YOUR GOAL:
The entries below should be written out again exactly as they stand.

EXERCISE MATERIALS:
※ ※ ※

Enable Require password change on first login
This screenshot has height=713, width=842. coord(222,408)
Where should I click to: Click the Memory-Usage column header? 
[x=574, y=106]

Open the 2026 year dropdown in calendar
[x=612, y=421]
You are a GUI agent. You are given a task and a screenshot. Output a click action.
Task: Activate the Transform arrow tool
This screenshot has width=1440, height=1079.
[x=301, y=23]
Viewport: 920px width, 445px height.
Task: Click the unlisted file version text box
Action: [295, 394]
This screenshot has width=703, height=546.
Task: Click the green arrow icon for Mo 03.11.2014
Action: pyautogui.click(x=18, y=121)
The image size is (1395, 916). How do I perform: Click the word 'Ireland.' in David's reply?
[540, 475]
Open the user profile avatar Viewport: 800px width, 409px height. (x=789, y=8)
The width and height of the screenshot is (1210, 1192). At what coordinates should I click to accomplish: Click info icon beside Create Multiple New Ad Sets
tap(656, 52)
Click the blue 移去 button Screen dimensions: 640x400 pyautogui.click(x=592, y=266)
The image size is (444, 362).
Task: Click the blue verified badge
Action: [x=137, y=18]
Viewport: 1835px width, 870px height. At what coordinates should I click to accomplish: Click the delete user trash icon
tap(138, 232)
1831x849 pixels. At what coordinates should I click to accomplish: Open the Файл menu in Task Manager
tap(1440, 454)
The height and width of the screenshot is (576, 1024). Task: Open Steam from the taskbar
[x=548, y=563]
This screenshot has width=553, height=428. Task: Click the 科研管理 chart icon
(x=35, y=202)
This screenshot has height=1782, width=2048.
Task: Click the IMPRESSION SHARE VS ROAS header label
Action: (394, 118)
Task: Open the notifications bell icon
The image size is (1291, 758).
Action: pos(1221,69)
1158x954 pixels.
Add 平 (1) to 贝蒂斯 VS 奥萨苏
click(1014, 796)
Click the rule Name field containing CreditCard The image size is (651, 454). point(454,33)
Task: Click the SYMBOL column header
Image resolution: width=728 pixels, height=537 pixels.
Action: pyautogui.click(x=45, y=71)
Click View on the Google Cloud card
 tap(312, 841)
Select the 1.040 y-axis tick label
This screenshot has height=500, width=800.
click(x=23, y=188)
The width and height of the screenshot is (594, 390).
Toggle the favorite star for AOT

※ ※ ※

TASK RESULT:
Enable Require password change on first login
This screenshot has height=713, width=842. coord(222,408)
Where should I click to: Click the Memory-Usage column header? 
[x=574, y=106]

Open the 2026 year dropdown in calendar
[x=612, y=421]
You are a GUI agent. You are given a task and a screenshot. Output a click action.
Task: Activate the Transform arrow tool
This screenshot has width=1440, height=1079.
[x=301, y=23]
Viewport: 920px width, 445px height.
Task: Click the unlisted file version text box
Action: [295, 394]
This screenshot has width=703, height=546.
Task: Click the green arrow icon for Mo 03.11.2014
Action: pyautogui.click(x=18, y=121)
The image size is (1395, 916). How do I perform: Click the word 'Ireland.' in David's reply?
[540, 475]
Open the user profile avatar Viewport: 800px width, 409px height. (x=789, y=8)
The width and height of the screenshot is (1210, 1192). At what coordinates should I click to accomplish: Click info icon beside Create Multiple New Ad Sets
tap(656, 52)
Click the blue 移去 button Screen dimensions: 640x400 pyautogui.click(x=592, y=266)
The image size is (444, 362).
Task: Click the blue verified badge
Action: [x=137, y=18]
Viewport: 1835px width, 870px height. At what coordinates should I click to accomplish: Click the delete user trash icon
tap(138, 232)
1831x849 pixels. At what coordinates should I click to accomplish: Open the Файл menu in Task Manager
tap(1440, 454)
The height and width of the screenshot is (576, 1024). Task: Open Steam from the taskbar
[x=548, y=563]
This screenshot has width=553, height=428. Task: Click the 科研管理 chart icon
(x=35, y=202)
This screenshot has height=1782, width=2048.
Task: Click the IMPRESSION SHARE VS ROAS header label
Action: (394, 118)
Task: Open the notifications bell icon
The image size is (1291, 758).
Action: pos(1221,69)
1158x954 pixels.
Add 平 (1) to 贝蒂斯 VS 奥萨苏
click(1014, 796)
Click the rule Name field containing CreditCard The image size is (651, 454). point(454,33)
Task: Click the SYMBOL column header
Image resolution: width=728 pixels, height=537 pixels.
Action: pyautogui.click(x=45, y=71)
Click View on the Google Cloud card
 tap(312, 841)
Select the 1.040 y-axis tick label
This screenshot has height=500, width=800.
click(x=23, y=188)
The width and height of the screenshot is (594, 390).
Toggle the favorite star for AOT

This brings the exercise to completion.